Task to complete => Only the lines from the one with "You are a GUI" through the final line below belong in the answer, copied exactly and without pictures.
====== Records provided ======
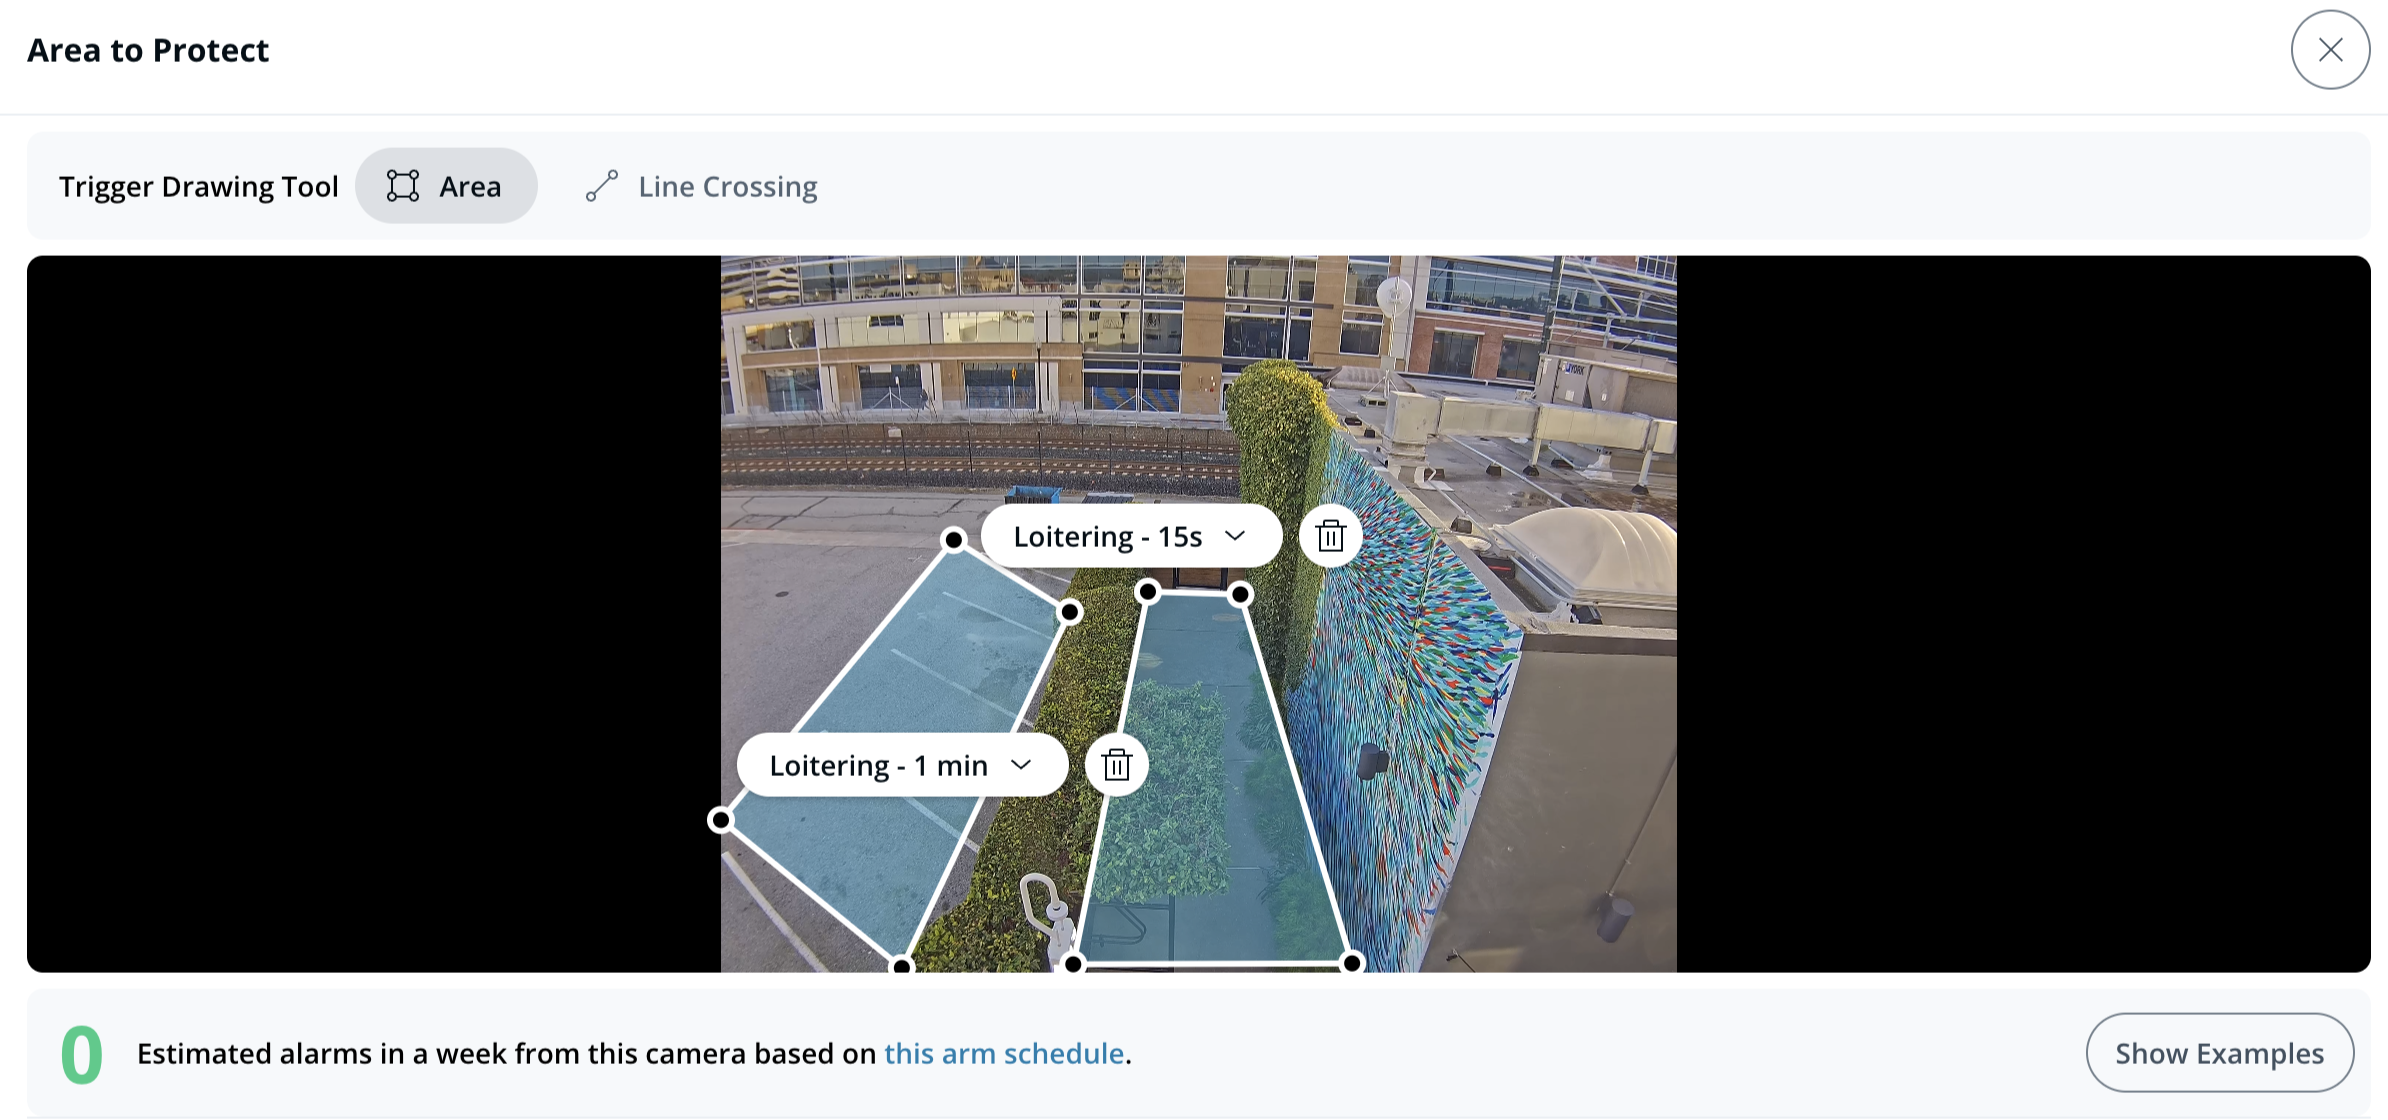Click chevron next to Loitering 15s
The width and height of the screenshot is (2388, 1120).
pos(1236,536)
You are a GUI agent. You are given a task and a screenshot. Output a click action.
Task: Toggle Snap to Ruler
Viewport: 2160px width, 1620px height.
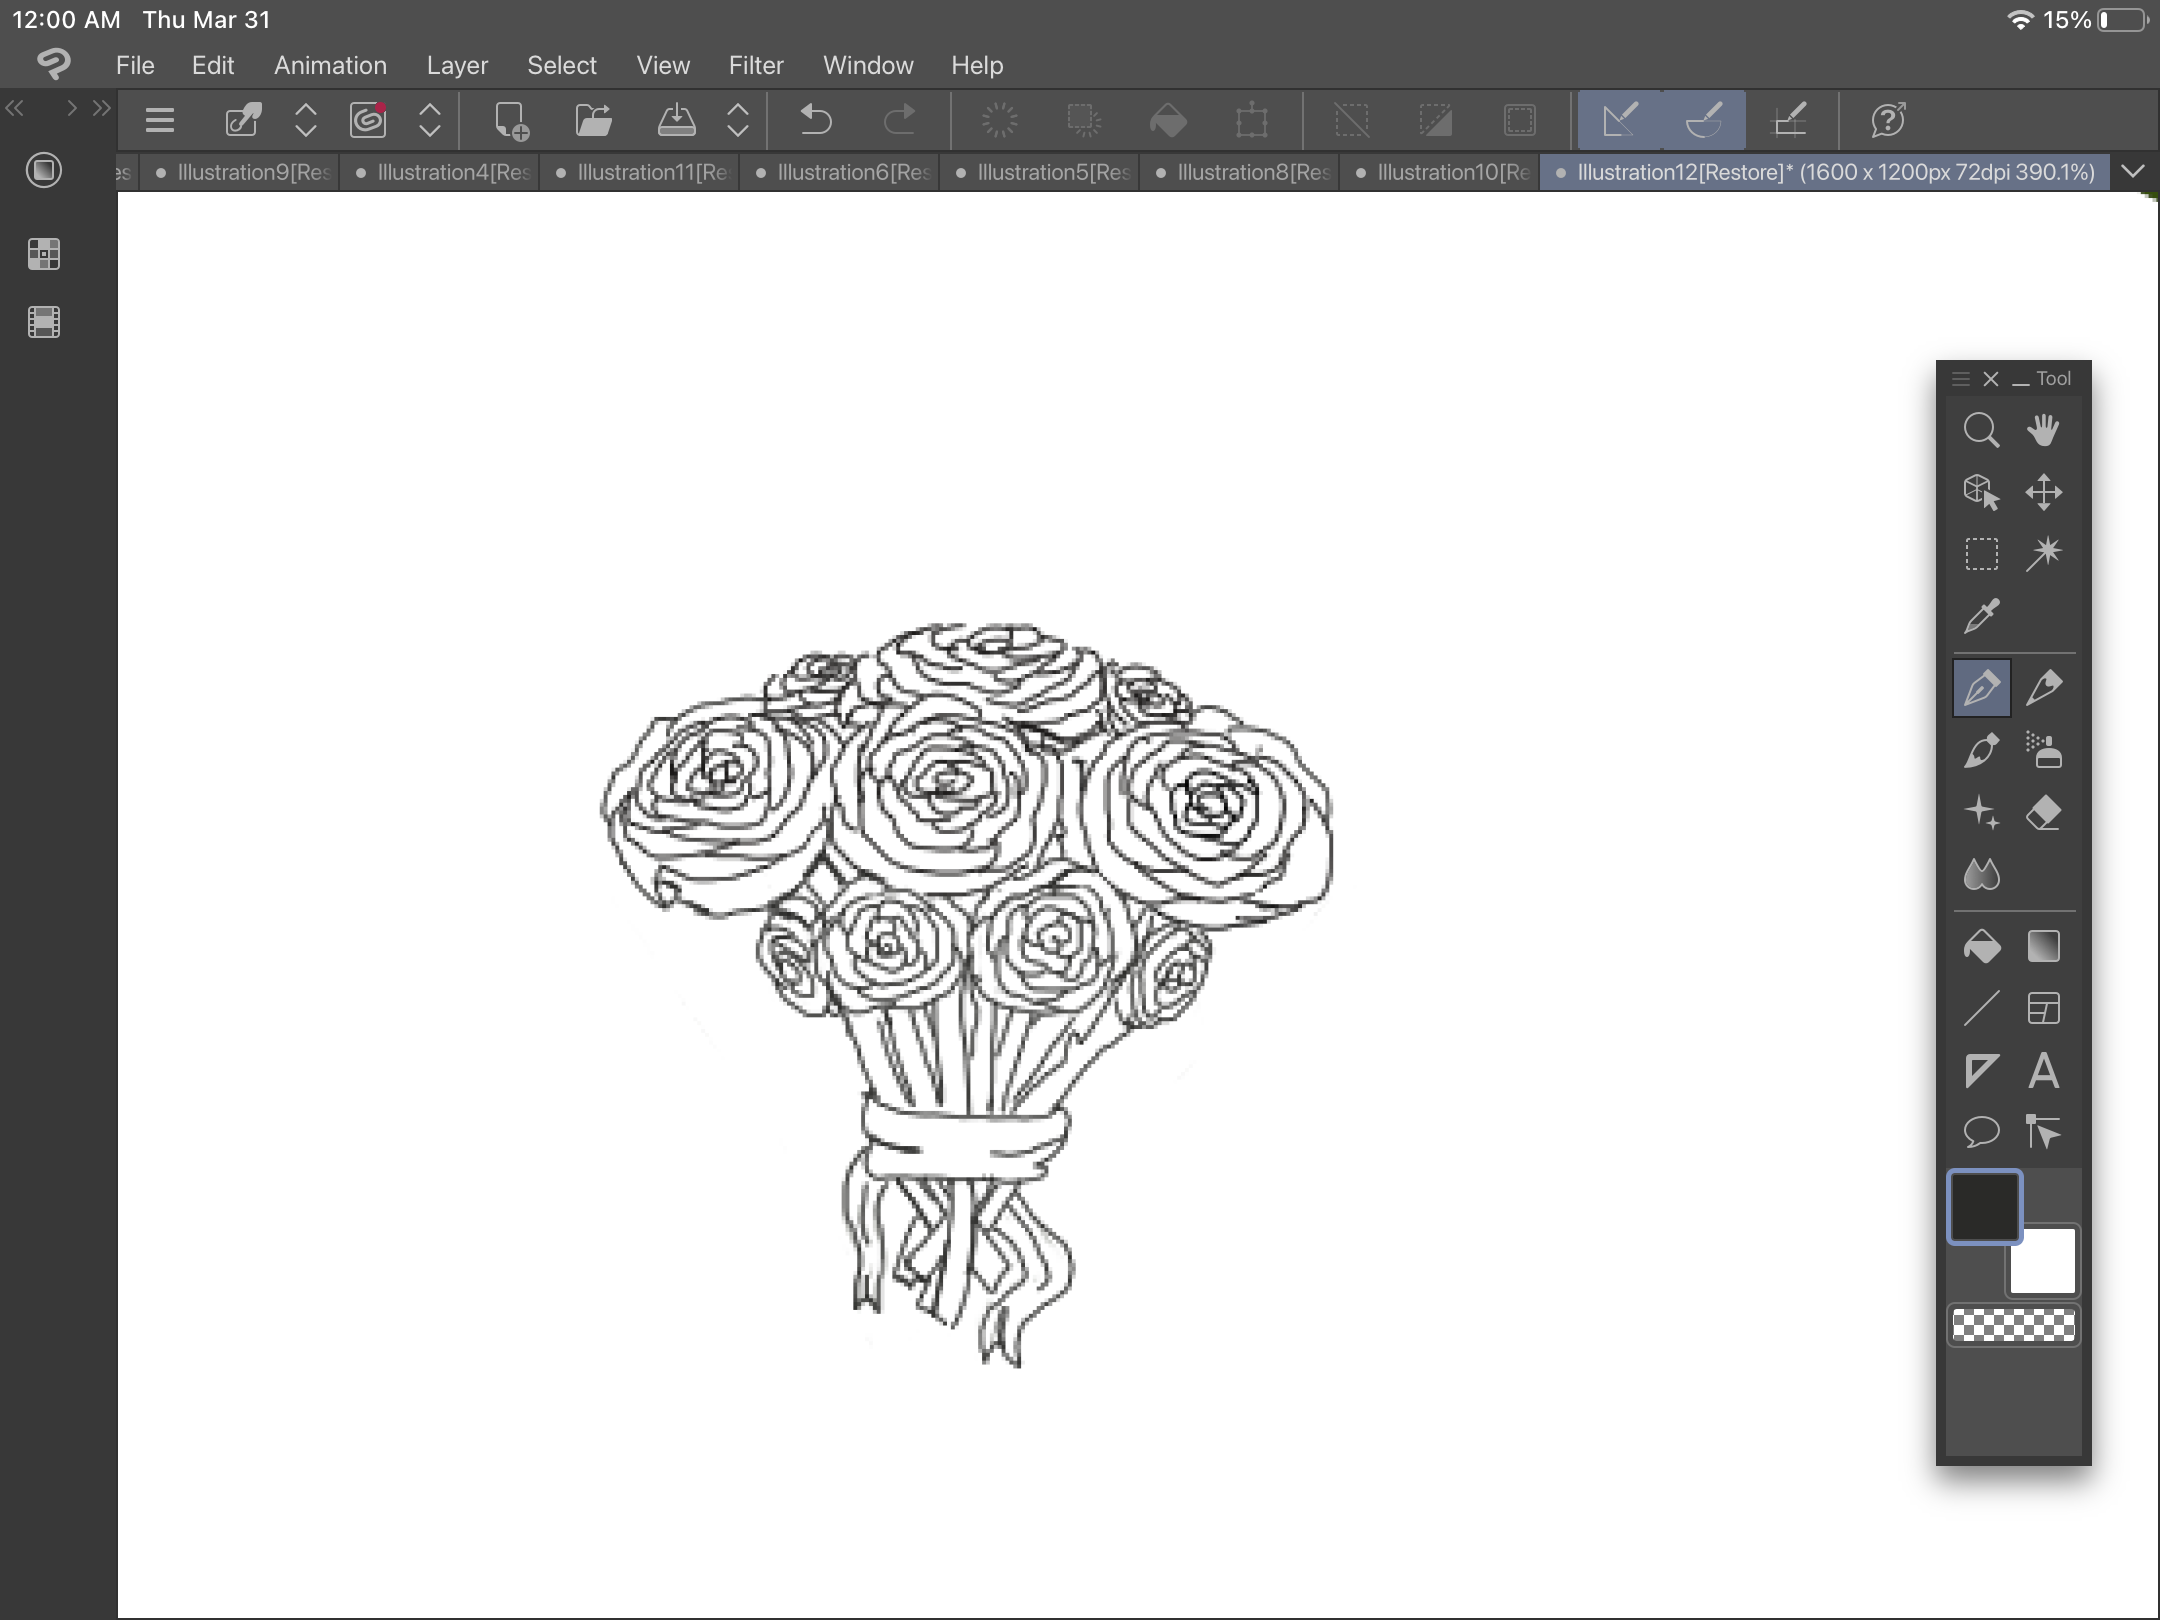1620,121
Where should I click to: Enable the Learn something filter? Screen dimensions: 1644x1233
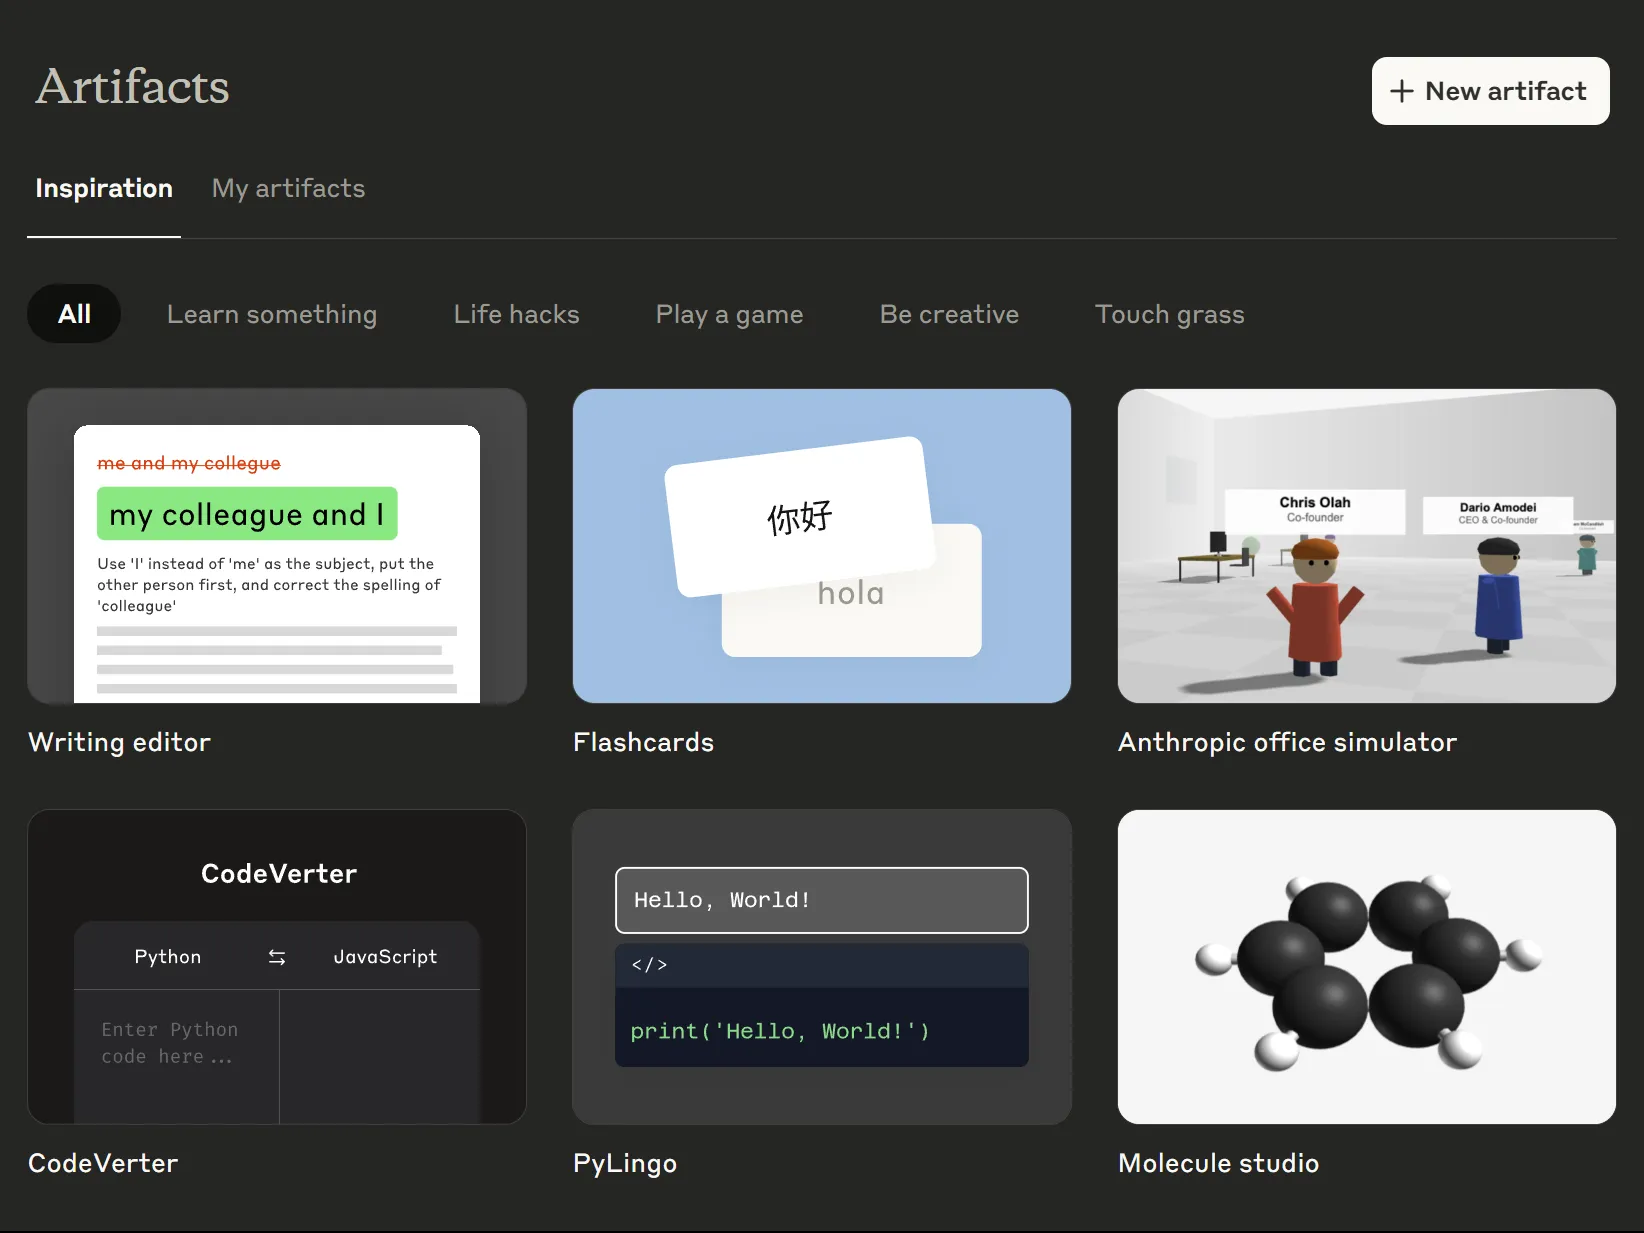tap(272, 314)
======
Solution for this task =>
You are a GUI agent. You are given a task and a screenshot. Output a click action.
Task: Toggle Snap to Ruler
Viewport: 2160px width, 1620px height.
1620,121
Where should I click to: Enable the Learn something filter? Screen dimensions: 1644x1233
tap(272, 314)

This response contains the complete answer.